Cyclic Loading of Olecranon Fracture Fixation Constructs
Douglas T. Hutchinson, MD,
Daniel S. Horwitz, MD,
Gregory Ha, MD,
Cameron W. Thomas, BS and
Kent N. Bachus, PhD
Investigation performed at the Department of Orthopaedics, University of Utah Health Sciences Center, Salt Lake City, Utah
Douglas T. Hutchinson, MD
Daniel S. Horwitz, MD
Gregory Ha, MD
Department of Orthopaedics, University of Utah Health Sciences Center, 50 North Medical Drive, Salt Lake City, UT 84132
Cameron W. Thomas, BS
Kent N. Bachus, PhD
Orthopaedic Bioengineering Research Laboratory, University of Utah, 20 South 2030 East (190 BPR), Salt Lake City, UT 84112
The authors did not receive grants or outside funding in support of their research or preparation of this manuscript. They did not receive payments or other benefits or a commitment or agreement to provide such benefits from a commercial entity. No commercial entity paid or directed, or agreed to pay or direct, any benefits to any research fund, foundation, educational institution, or other charitable or nonprofit organization with which the authors are affiliated or associated. Synthes donated the screws that were used in the test.

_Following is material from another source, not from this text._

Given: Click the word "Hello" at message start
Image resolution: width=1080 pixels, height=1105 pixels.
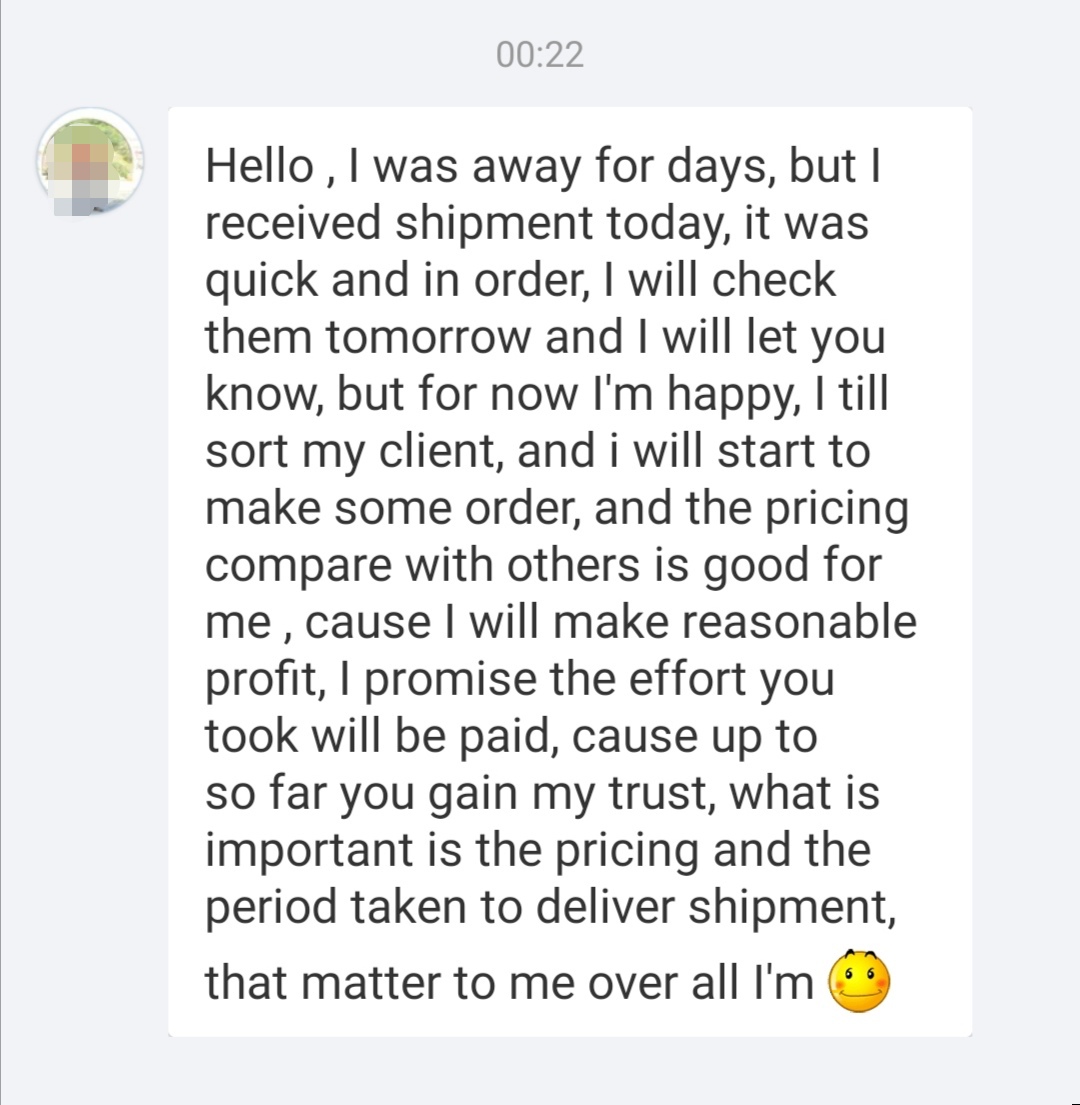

Background: Despite the good results that are usually reported after fixation at the sites of olecranon fractures and osteotomies, problems such as loss of fixation, nonunion, and the need for revision surgery are still encountered. Various types of fixation have been recommended, but few have been evaluated with use of clinically relevant cyclic load testing at appropriate levels of stress. The purpose of the present study was to test multiple olecranon fixation techniques under physiologic cyclic loads.
Methods: We studied ten cadaveric elbows with use of cyclic loading that simulated (1) active range of motion and (2) pushing up from a chair. Each specimen underwent fixation of a simulated 50% transverse olecranon fracture with use of intramedullary and cortically fixed tension band constructs (in randomized order) followed by fixation with a 7.3-mm-diameter cancellous screw with and without a tension band. Displacement transducers were placed posteriorly on the tension side and anteriorly near the articular surface.
Results: Both configurations involving the 7.3-mm-diameter cancellous screw provided the most stable fixationnearly five times better than that provided by the Kirschner-wire techniques. Use of the tension band in conjunction with the intramedullary screw improved the stability of fixation. In none of the constructs did the AO tension band result in compression across the osteotomy gap.
Conclusions and Clinical Relevance: The use of a 7.3-mm screw in conjunction with a tension band provided better fixation of simulated displaced transverse fractures than did the use of Kirschner wires in conjunction with a tension band or the use of a screw only. The AO principle of converting posterior tensile forces to articular compressive forces was not demonstrated in this study. We therefore question the validity of the tension band concept in olecranon fracture fixation and recommend passive rather than active range of motion in the immediate postoperative period to limit fracture distraction.